コンプライアンス違反リスク
各国の法的規制への違反や社会的要請に反した行動により、罰則・訴訟・社会的制裁を受ける可能性がある。2024年に発覚した不適切会計を受け、コンプライアンス・リスク管理研修や内部通報制度の強化等の再発防止策を実施中であり、社内定着を継続的に図っている。内部統制委員会を設置し、定期的に取締役会へ報告する体制を整備している。
自動車業界依存リスク
連結売上高の大部分がエンジン部品・ショックアブソーバー部品等の自動車用部品であり、自動車産業の構造変革や市場縮小が業績に直接影響する。トヨタ自動車及び同社現地子会社向け売上が連結売上高の19.8%を占め、特定顧客への依存も存在する。対応策として電動化関連製品の開発強化と、鉄道車両用・油圧機器製品等の非自動車分野への拡販を推進する「新規拡販室」を設置している。
海外事業リスク
海外での生産・販売活動において、各地域の政治・経済状況の変化等による予期せぬ事象が業績に影響を及ぼす可能性がある。海外拠点スタッフの情報網を活用し、現地動向を適時適切に把握・対応する体制を整えている。地政学的リスクや規制変更等が顕在化した場合、生産・販売活動の停滞につながる恐れがある。
競争激化リスク
国内外の多岐にわたる競合他社との価格競争に巻き込まれた場合、業績に悪影響を及ぼす可能性がある。デジタル設計から量産までを担う専任組織と開発・生産技術部門を統合した「テクニカルセンター」を設置し、開発力強化と量産化加速により競争力維持を図っている。電動化製品等の差別化製品開発が競争優位の鍵となる。
原材料価格変動・人権リスク
粉末冶金製品の原材料である鉄粉等の金属粉の価格高騰が製品価格に転嫁できない場合、業績に悪影響を与える可能性がある。また、供給元の事故や資源国の政治・経済状況の変化、サプライチェーン上の人権侵害により原材料不足や企業イメージ毀損が生じ、株価低迷や投資家の投資撤退につながる恐れがある。対応策として製品歩留り向上によるコスト低減、コバルト不要材料の開発、人権・環境を考慮した鉱物調達活動を推進している。
為替変動リスク
海外での生産・販売活動を含む事業において、現地通貨建て項目の円換算時に為替レートの影響を受け、連結業績が変動する。為替変動による通期連結営業利益への影響は1円/ドルあたり約10百万円と開示されている。ものづくり改革や自動化等の合理化推進により、円高進行時でも利益確保できる体質構築に努めている。
気候変動リスク
異常気象による災害が生産活動に影響を与えるほか、規制強化によるコスト増が企業活動を停滞させる恐れがある。製品開発・調達・生産・物流・販売の全工程にわたってリスクが存在する。2050年度カーボンニュートラルに向けた長期ビジョンを策定し、2030年度までにCO2排出量50%削減を目標として省エネ技術開発等を推進している。
退職給付債務リスク
従業員退職給付費用・債務は割引率等の数理計算上の前提条件や年金資産の長期期待収益率に基づいて算出されており、割引率の低下や年金資産の減少等により実際の結果が前提条件と乖離した場合、将来の費用・債務に大きな影響を及ぼす可能性がある。

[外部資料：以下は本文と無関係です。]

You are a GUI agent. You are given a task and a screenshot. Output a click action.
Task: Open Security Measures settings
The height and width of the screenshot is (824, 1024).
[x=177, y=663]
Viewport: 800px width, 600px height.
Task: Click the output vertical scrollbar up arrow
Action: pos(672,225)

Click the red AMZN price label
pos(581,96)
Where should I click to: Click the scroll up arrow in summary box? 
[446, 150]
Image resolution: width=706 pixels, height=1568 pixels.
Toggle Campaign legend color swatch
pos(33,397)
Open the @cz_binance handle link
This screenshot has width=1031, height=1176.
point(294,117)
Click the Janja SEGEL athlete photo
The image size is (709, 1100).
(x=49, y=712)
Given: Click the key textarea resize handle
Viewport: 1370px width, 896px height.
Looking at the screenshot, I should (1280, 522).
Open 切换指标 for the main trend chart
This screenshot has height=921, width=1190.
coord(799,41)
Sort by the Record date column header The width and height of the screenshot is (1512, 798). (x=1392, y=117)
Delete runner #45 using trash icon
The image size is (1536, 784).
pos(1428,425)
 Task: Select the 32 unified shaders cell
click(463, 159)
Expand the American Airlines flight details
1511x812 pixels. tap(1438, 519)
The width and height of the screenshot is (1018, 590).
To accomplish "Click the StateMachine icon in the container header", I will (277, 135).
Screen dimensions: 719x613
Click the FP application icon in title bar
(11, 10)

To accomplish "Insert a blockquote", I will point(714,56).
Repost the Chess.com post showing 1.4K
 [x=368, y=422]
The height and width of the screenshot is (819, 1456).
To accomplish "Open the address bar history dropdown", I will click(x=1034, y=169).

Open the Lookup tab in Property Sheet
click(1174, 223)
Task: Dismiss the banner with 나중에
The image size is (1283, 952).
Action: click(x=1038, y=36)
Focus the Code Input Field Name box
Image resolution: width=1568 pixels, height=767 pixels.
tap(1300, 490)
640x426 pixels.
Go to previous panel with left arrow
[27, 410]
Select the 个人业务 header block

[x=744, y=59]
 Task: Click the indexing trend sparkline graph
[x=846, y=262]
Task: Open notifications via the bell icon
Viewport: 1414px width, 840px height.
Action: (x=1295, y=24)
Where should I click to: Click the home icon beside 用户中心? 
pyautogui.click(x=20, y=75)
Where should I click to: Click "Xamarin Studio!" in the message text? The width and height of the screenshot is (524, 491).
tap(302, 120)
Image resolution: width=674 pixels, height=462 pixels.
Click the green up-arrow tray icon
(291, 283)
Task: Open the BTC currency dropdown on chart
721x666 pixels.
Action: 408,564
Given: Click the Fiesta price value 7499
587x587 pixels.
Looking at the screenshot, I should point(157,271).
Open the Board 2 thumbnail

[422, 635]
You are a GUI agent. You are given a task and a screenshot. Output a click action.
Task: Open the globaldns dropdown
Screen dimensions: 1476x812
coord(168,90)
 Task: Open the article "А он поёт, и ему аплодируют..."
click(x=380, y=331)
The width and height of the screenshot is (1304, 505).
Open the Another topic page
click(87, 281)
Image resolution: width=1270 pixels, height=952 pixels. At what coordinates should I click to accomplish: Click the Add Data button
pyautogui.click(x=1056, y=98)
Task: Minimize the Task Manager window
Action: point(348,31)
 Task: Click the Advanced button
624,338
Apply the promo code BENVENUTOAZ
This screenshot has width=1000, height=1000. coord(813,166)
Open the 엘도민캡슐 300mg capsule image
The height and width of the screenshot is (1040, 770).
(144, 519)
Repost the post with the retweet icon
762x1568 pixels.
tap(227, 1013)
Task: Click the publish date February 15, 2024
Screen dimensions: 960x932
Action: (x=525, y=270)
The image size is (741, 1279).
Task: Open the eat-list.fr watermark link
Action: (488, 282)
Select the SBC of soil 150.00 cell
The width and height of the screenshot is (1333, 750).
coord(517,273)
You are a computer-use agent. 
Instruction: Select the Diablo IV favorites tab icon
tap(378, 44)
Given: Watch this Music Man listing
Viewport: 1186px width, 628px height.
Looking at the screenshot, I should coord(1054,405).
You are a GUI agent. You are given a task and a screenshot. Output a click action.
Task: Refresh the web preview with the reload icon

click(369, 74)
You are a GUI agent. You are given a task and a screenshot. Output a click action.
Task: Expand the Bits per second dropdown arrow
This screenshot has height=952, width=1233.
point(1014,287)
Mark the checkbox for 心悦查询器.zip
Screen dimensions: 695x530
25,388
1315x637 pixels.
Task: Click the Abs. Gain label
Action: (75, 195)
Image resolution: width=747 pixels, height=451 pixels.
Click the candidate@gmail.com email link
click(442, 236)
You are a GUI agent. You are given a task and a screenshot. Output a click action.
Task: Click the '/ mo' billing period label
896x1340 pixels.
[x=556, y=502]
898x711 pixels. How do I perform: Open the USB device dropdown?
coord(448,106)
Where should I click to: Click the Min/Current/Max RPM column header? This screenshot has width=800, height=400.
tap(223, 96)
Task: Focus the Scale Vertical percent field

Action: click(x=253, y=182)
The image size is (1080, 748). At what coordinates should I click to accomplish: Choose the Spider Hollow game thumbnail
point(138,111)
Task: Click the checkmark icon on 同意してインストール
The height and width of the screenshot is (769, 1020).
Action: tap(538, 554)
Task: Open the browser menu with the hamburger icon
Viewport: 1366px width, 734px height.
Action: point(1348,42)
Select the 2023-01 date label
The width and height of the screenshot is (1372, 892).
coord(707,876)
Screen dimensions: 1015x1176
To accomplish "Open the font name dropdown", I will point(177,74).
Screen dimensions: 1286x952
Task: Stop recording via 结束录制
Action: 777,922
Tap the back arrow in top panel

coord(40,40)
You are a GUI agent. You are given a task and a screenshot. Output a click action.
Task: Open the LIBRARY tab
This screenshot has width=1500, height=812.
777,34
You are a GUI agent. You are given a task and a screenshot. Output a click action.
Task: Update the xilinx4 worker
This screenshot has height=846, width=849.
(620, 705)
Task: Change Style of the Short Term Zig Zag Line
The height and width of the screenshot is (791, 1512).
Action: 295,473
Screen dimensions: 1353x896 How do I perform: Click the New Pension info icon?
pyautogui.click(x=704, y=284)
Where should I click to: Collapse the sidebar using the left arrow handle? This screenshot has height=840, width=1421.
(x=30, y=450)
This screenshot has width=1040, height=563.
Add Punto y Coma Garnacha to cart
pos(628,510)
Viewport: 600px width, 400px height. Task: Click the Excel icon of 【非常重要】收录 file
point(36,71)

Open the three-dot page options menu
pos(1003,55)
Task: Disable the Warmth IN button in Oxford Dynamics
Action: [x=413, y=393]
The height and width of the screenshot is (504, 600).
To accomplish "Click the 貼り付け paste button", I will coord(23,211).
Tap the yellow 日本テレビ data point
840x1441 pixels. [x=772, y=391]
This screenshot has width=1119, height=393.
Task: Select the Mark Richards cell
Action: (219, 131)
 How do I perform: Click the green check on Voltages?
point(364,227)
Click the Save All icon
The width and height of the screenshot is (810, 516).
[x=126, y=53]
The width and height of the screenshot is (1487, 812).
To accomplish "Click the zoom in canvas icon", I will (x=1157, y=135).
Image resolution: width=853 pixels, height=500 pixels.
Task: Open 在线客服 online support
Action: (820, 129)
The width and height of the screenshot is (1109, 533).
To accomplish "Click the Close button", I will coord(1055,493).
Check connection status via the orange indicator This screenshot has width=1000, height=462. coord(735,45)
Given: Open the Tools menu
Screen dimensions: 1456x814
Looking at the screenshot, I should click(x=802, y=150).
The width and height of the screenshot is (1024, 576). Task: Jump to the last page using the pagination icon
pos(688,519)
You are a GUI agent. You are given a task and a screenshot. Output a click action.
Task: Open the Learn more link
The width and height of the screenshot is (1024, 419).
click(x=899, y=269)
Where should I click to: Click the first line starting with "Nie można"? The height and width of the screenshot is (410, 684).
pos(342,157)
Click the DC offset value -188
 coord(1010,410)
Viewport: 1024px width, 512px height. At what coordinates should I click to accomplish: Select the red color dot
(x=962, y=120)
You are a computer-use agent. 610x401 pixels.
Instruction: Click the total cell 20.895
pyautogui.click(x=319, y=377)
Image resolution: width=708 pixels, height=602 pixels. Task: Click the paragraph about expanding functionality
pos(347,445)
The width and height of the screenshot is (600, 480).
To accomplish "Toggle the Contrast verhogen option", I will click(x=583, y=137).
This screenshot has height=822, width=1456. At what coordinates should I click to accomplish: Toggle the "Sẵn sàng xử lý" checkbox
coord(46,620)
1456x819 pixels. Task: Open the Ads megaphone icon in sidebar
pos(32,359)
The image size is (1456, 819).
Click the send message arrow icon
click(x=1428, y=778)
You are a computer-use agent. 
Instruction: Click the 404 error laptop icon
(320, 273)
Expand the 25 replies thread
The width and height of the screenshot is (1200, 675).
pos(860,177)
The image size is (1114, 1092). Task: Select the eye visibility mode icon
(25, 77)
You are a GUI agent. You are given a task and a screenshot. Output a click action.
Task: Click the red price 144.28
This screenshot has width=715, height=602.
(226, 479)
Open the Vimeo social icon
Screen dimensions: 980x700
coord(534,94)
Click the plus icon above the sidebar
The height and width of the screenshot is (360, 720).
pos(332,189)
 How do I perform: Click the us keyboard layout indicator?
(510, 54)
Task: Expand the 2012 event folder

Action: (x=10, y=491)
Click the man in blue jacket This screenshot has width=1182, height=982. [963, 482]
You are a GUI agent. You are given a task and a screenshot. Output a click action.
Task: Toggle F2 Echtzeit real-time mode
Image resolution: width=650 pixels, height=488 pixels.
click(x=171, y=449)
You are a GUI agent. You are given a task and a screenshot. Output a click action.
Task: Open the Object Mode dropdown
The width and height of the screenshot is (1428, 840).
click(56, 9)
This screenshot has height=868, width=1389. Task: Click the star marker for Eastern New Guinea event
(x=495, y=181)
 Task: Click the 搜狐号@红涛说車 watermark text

年金資産の運用において分散投資や定期的なモニタリングによりリスク低減に努めている。
情報セキュリティリスク
コンピュータウィルス感染・ハッキング・システム障害等により業務停止や技術情報等の外部漏洩が発生した場合、業績及び財政状態に悪影響を及ぼす可能性がある。情報セキュリティリスクの評価・分析と状況把握を行い、人的・組織的対策および技術的対策を段階的に強化している。技術情報等の重要資産を保有する製造業として、サイバー攻撃への対応が継続的な課題となっている。
感染症拡大リスク
感染症の拡大に伴う製品需要の低迷や生産停滞が継続した場合、財政状態・経営成績・キャッシュ・フローに重要な影響を与える可能性がある。衛生管理の徹底やテレワーク等の事業運営を実施するとともに、有事の際には稼働日数調整・固定費削減・機動的な短期資金調達等でリスク最小化を図る方針としている。